Best Practices for Scanning Datasets at Scale (10k+ tables, ~100 cols each) for Sensitive Data Detection

I’m currently working through a workflow where I need to scan thousands of datasets at scale for CUI/sensitive data detection as part of CMMC compliance. We’re looking at 10k+ tables across multiple data sources with probably an average of 100 columns each. This 10k count is comprised of many different source systems, so we can’t expect similar schemas - we’ll have to treat each table as its own thing basically.

Some questions for the community:

  • Any specific SDS configuration recommendations for high-volume scanning?

  • How do you handle schema variations across large numbers of datasets?

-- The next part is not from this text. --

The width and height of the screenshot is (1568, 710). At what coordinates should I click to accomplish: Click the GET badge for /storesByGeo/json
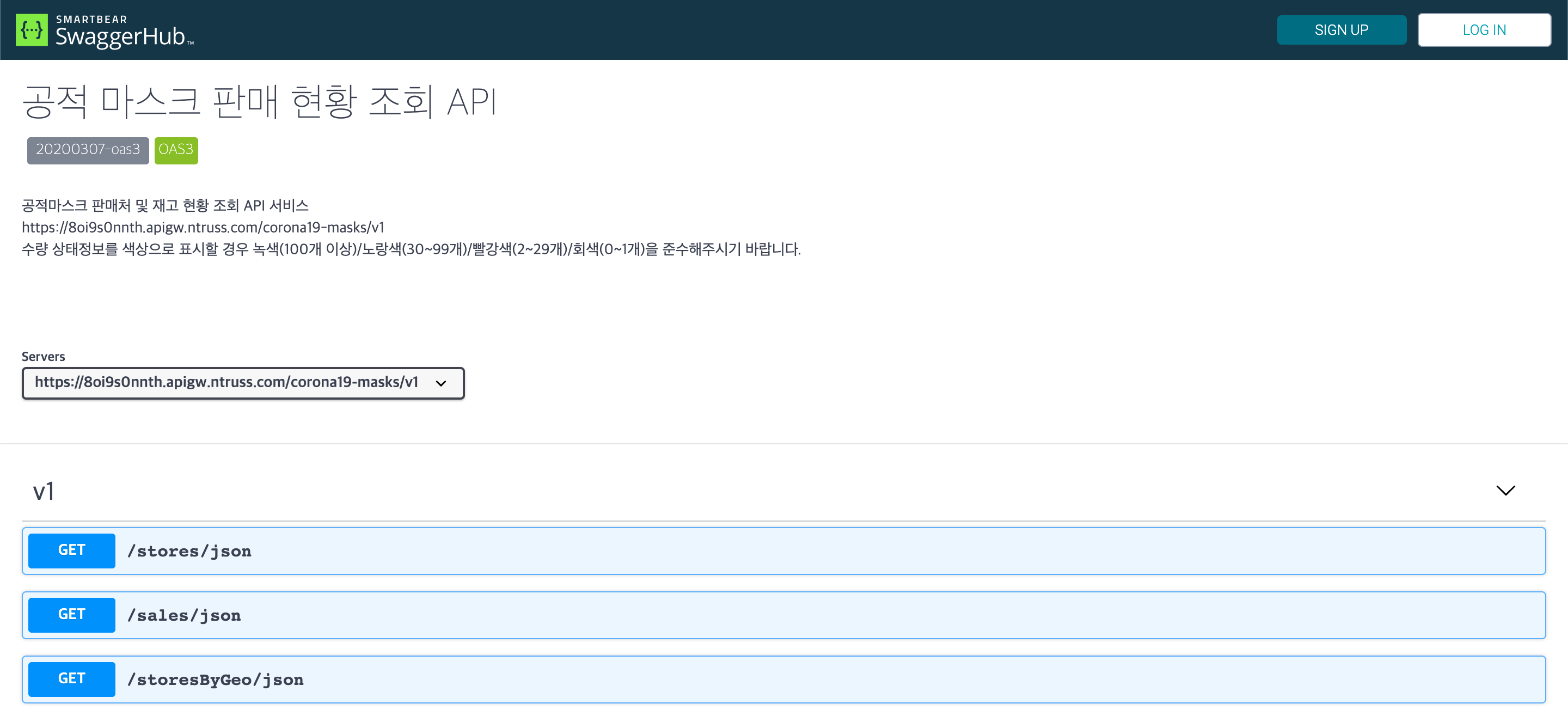click(x=72, y=679)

Would love to hear from other people who’ve tackled similar large-scale sensitive data scanning challenges. Thanks!

Hey,

Did this a few years ago when SDS was still referred to as Inference; the practices we followed were as follows:

  1. List out all possible sensitive information you want to search for (i.e., phone number, addresses, social security numbers, credit card numbers, etc.)
  2. Map out all possible patterns for each type of sensitive data (i.e., a phone number can be a StringType() column or a LongType() column from the external source; it might just be the 10-digit number, or it might have the country code as a prefix, or it might have the ‘+’ sign and the country prefix before the 10 digits, etc.)
  3. Formulate the regex for every pattern.
  4. Thoroughly test the regex patterns before deploying (extremely, extremely important – I had accidentally flipped the regex for a SDS condition before and the noise it created at that scale was regrettable).
  5. Test regex conditions on a small sample of rows to make sure it works as expected before deploying everywhere.

Up to you and your organization for how you want to implement the downstream workflows from here, but generally a practice that is followed is that if you have one Datasource Project for each external system you’re creating (mark these projects with a prefix like “[DATASOURCE]”), then apply the SDS conditions to just those projects.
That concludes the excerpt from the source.